**Teks Kutipan**

Selama ini kegiatan bercinta keduanya hanyalah rutinitas yang itu-itu saja. Tetapi malam ini tidaklah demikian. Śuddhodana pun merasakan keyakinan yang besar seperti yang dirasakan Māyā. Begitu sang isteri siap, dia pun memutar pinggulnya dan bersatu dengan suaminya. Gairah luar biasa yang merasukinya semakin lama semakin memuncak. Napas mereka tercekat di kerongkongan. Selama beberapa saat Māyā memasuki dunia kenikmatan yang terasa abadi. Terengah-engah dia menyadari suaminya tengah memeluknya erat-erat, begitu lekatnya sehingga tubuh mereka berdua melebur menjadi satu. Mereka berciuman dan saling membelai, dengan rasa puas dan tuntas. Māyā seolah-olah merasakan dirinya membumbung ke tempat kediaman para dewi, yang sebelumnya pernah didatanginya. Ketika dia membuka matanya, dilihatnya satu makhluk asing sedang mengamatinya. Makhluk itu sangat besar dan berwarna seputih salju. Hewan itu ternyata seekor gajah. Makhluk itu menatapnya dengan kebijaksanaannya yang hangat, kemudian mengangkat belalainya sebagai tanda penghormatan. Sang gajah putih pun sedikit demi sedikit mengecilkan tubuhnya, kemudian dia memasuki bagian perut Māyā sebelah kanan dan dan di tempat itu pula dia lenyap seketika. Māyā tersadar dari tidurnya, ketika bumi di bawah istana bergetar keras, seakan-akan menyambut datangnya sang manusia agung ke dunia.

**Tugas Tertulis**
#1 Dalam teks kutipan tentang Māyā, apa warna makhluk yang dilihatnya ketika membuka mata?
#2 Lanjutkan kisah tentang Māyā dan gajah putih itu, mulai dari sesudah kalimat terakhirnya.

**Data yang Diberikan**
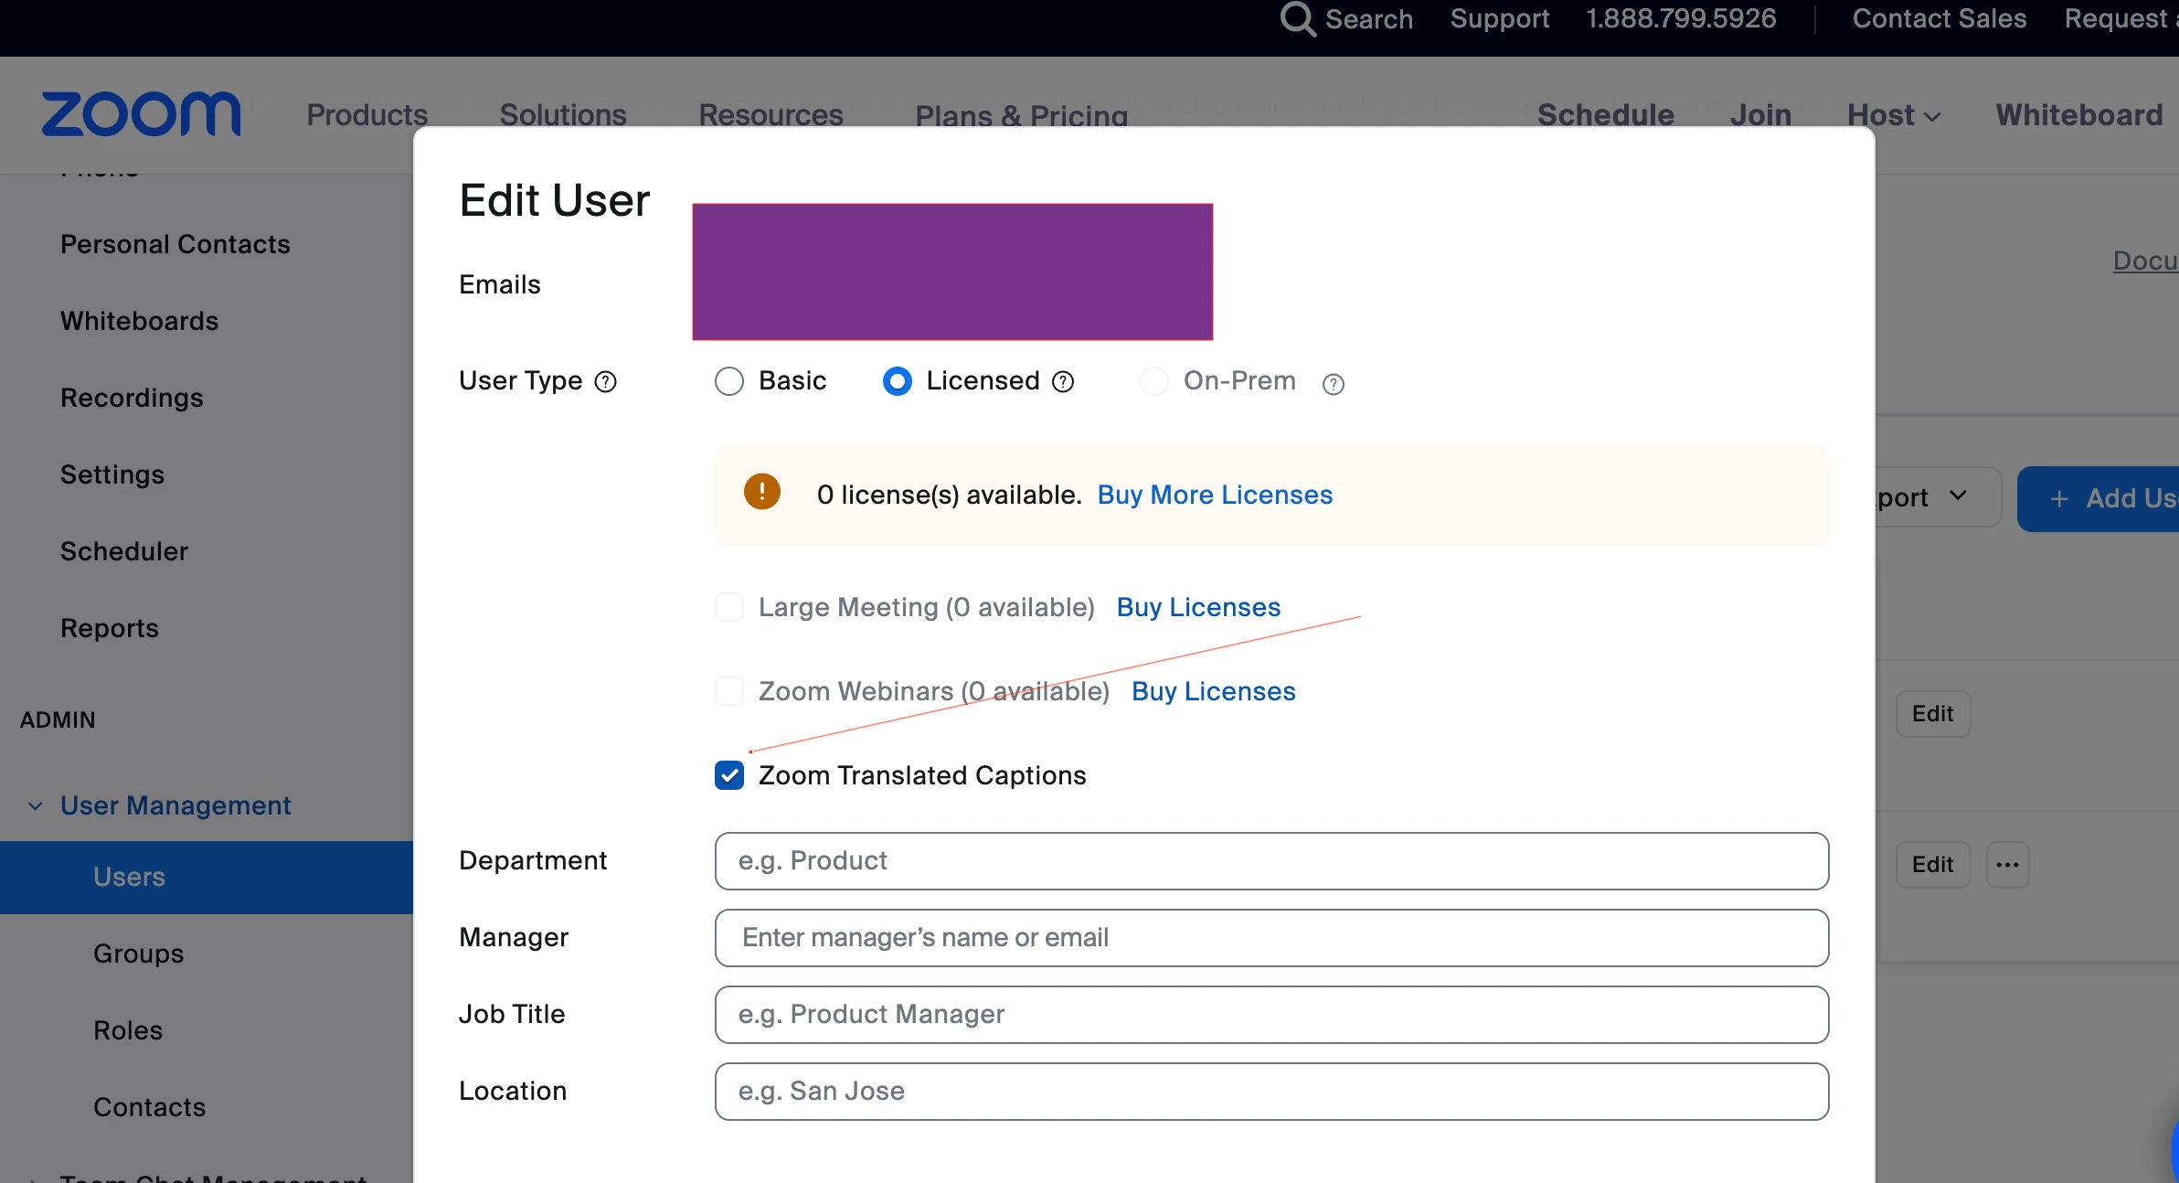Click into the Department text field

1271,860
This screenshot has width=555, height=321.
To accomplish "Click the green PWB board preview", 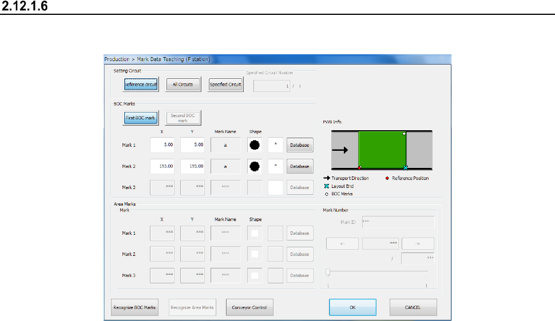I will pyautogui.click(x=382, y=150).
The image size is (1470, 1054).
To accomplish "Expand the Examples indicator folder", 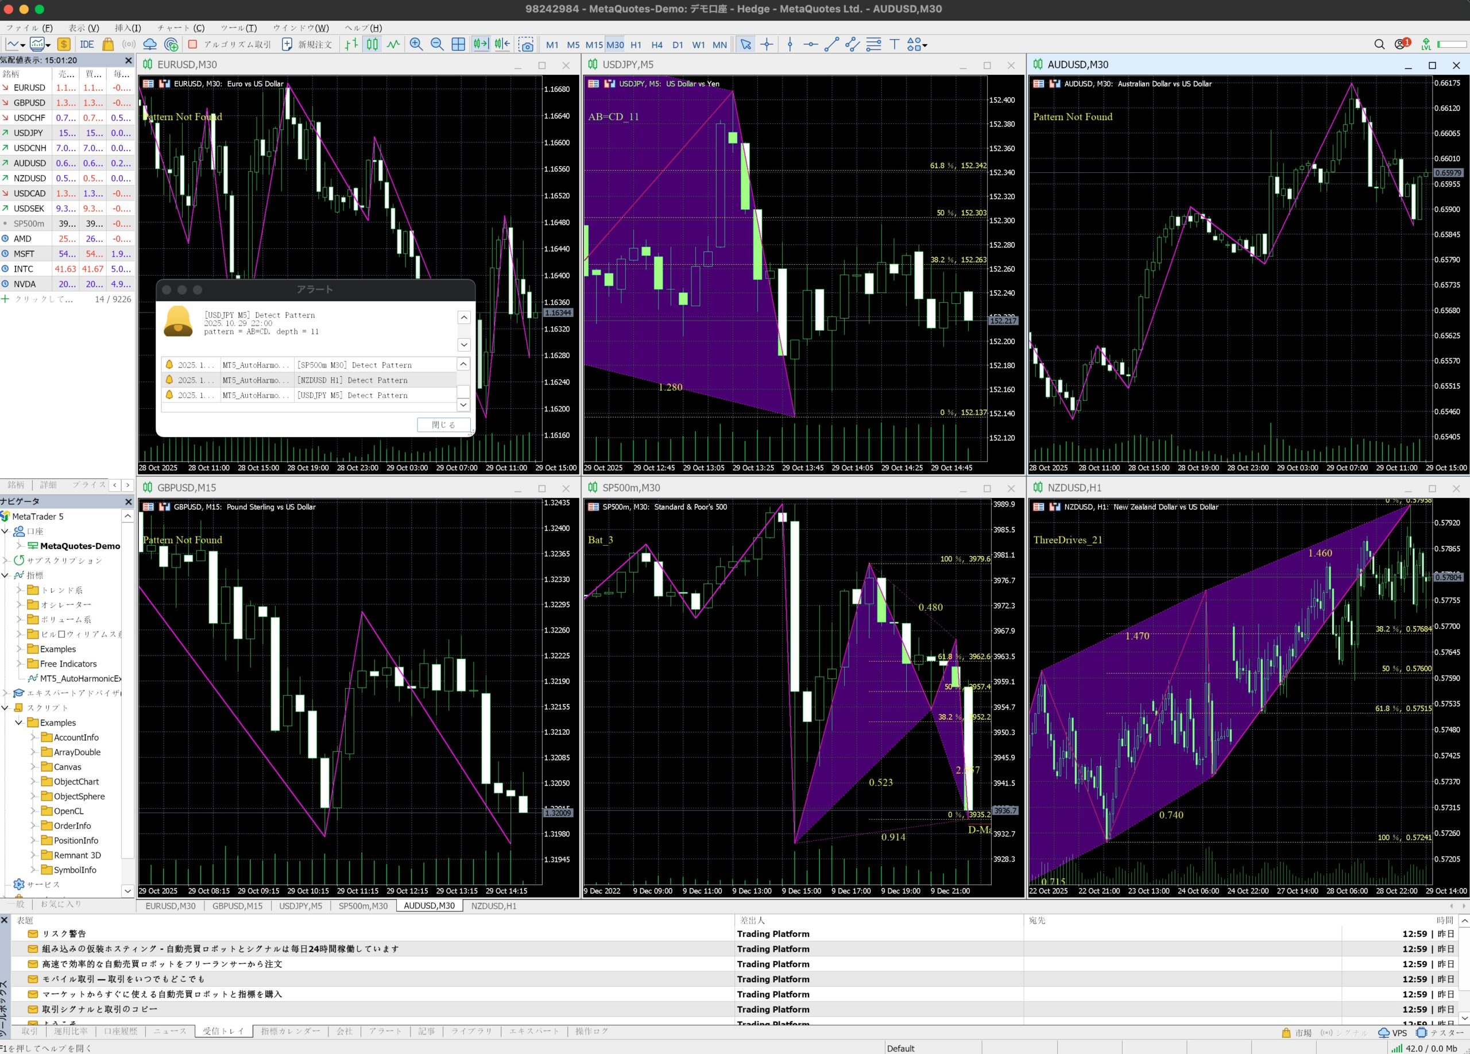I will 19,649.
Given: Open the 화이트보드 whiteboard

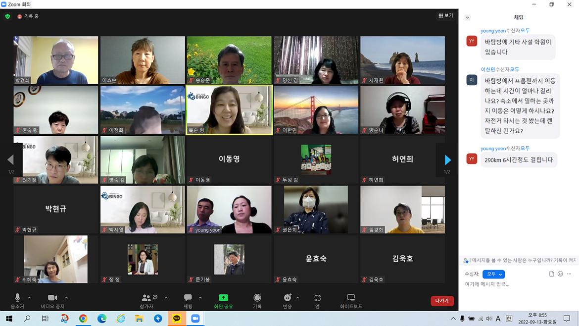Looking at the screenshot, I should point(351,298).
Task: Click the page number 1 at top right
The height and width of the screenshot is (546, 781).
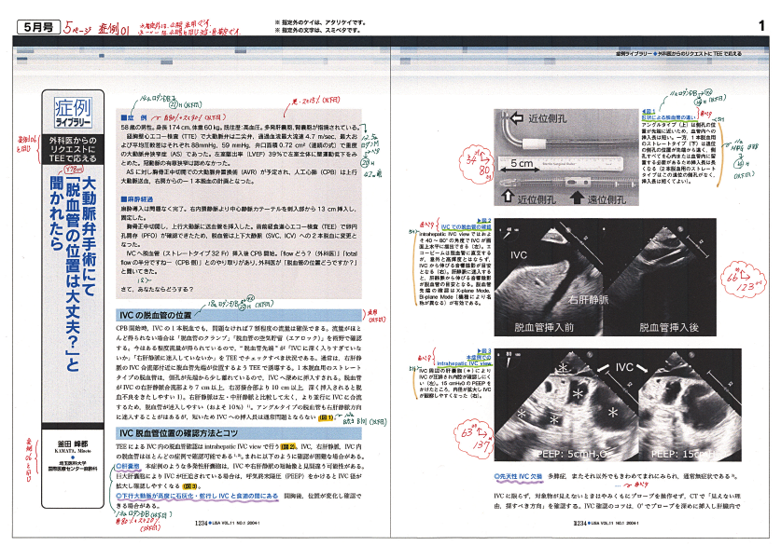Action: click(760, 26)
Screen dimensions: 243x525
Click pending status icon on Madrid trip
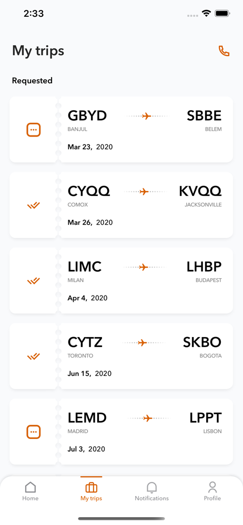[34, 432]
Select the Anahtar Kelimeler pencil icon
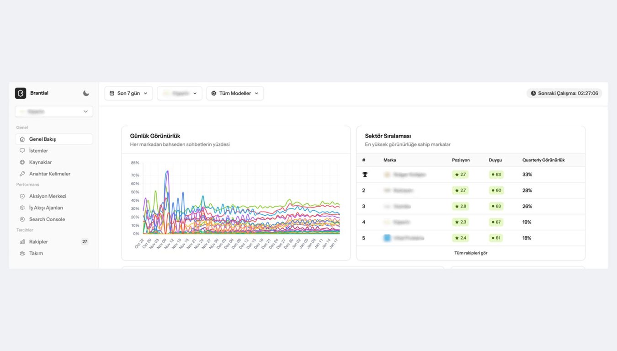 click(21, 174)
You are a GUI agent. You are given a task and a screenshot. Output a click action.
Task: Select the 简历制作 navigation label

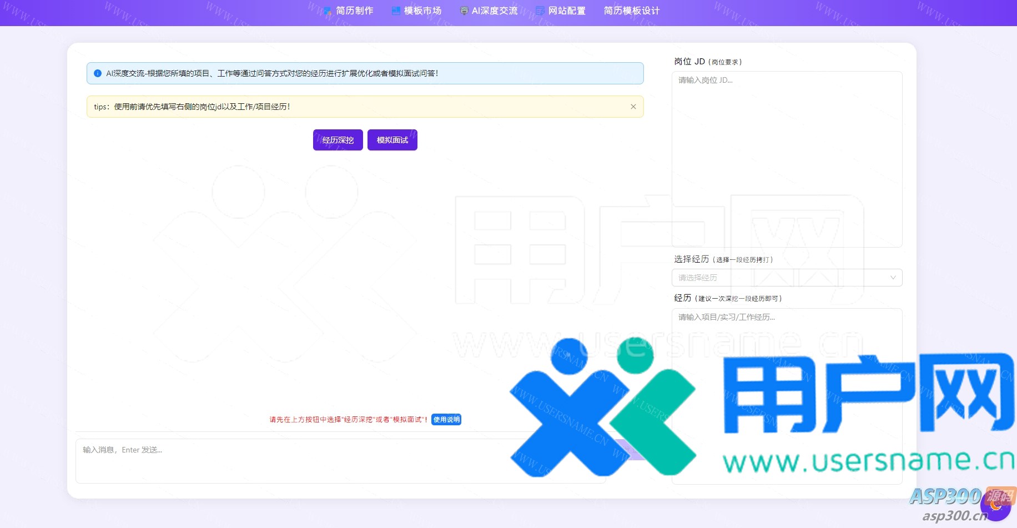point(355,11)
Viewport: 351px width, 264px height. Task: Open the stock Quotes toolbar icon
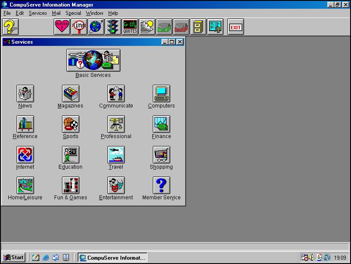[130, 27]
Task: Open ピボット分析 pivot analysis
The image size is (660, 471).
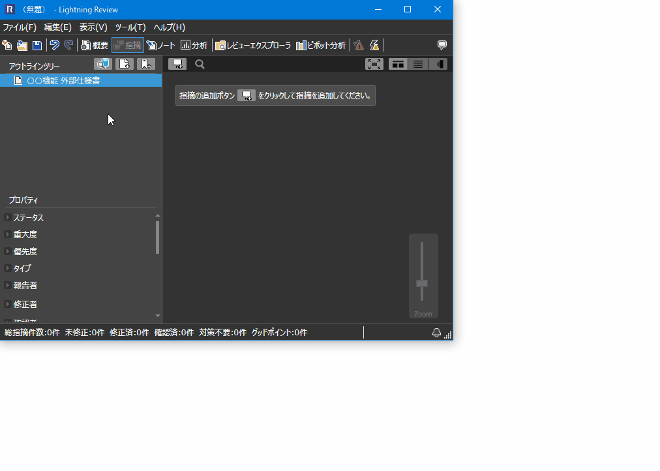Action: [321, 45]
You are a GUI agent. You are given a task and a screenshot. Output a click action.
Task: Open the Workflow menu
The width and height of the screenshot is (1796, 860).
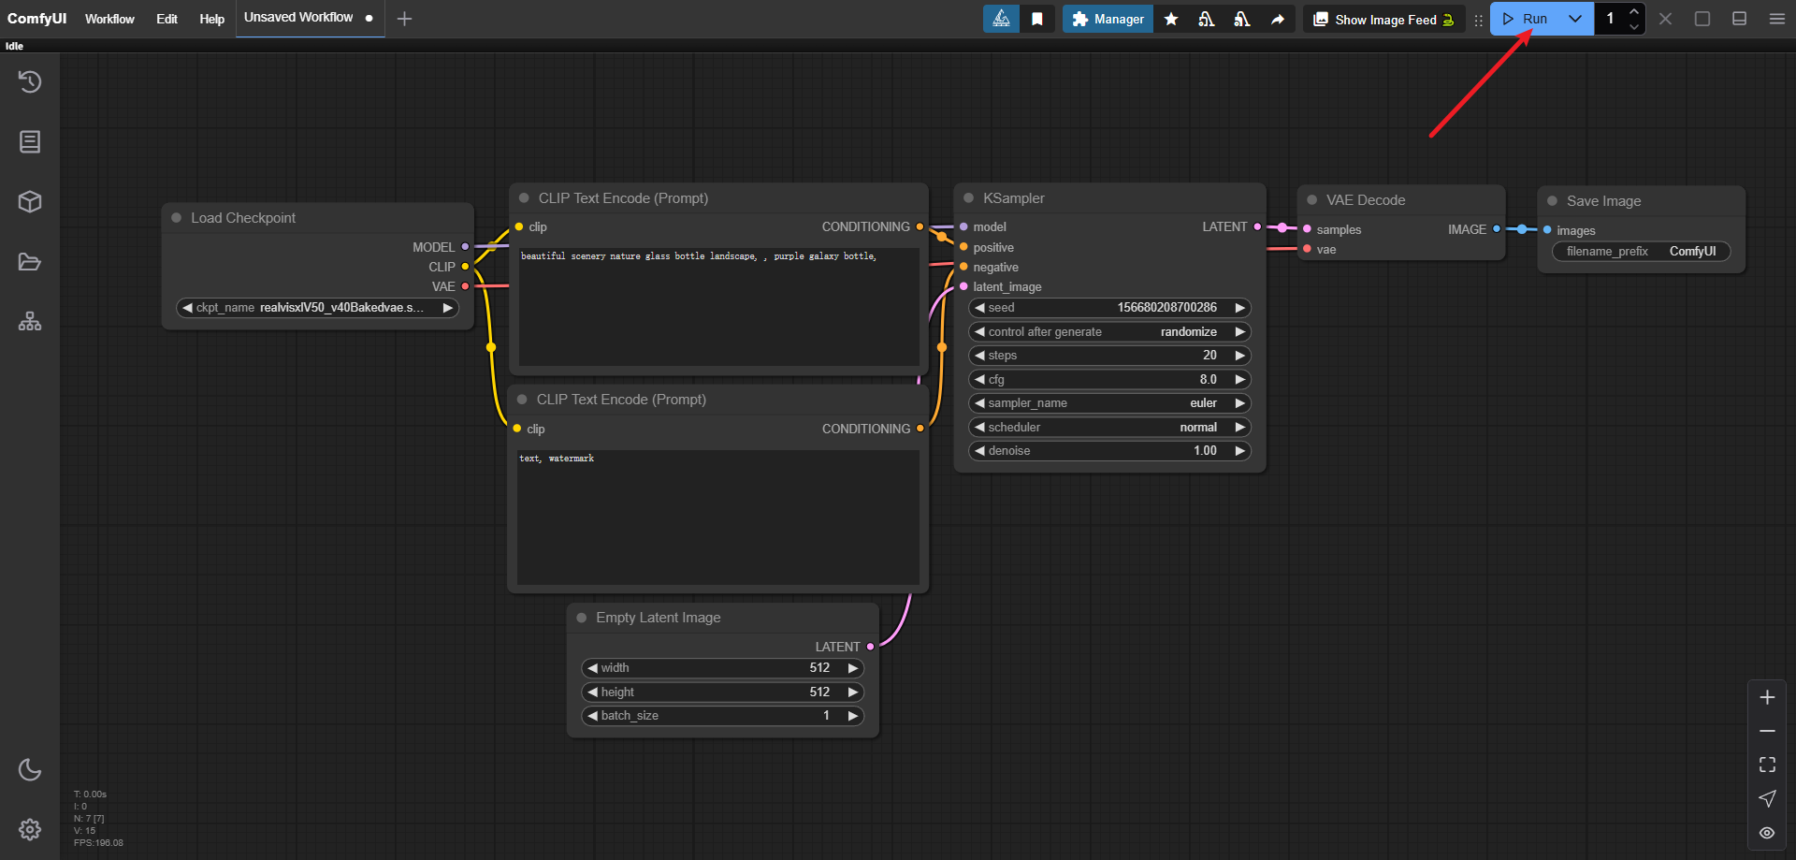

**Jawaban**
#1 Makhluk itu berwarna seputih salju.

#2
 

Kisah sang permaisuri Māyā yang dibawa oleh empat sosok dewi menuju pegunungan dan danau suci, merupakan penggalan cerita awal tentang proses kelahiran Sang Bodhisattva; yang telah dipercaya oleh keturunan kaum Śākya selama ribuan tahun. Kadipaten Śākya Kuno yang sekarang berada di wilayah Nepal berhadapan langsung pada bagian utaranya dengan Pegunungan Himalaya, bagian bumi yang paling tinggi dibandingkan gunung-gunung lainnya di planet yang kita tinggali. Pada masa itu puncak-puncak tertinggi pada pegunungan itu belum sanggup dieksplorasi oleh orang kebanyakan, dan apa yang ada di sana masih merupakan misteri. Namun diyakini di pegunungan tersebut juga tempat bermukim para dewata.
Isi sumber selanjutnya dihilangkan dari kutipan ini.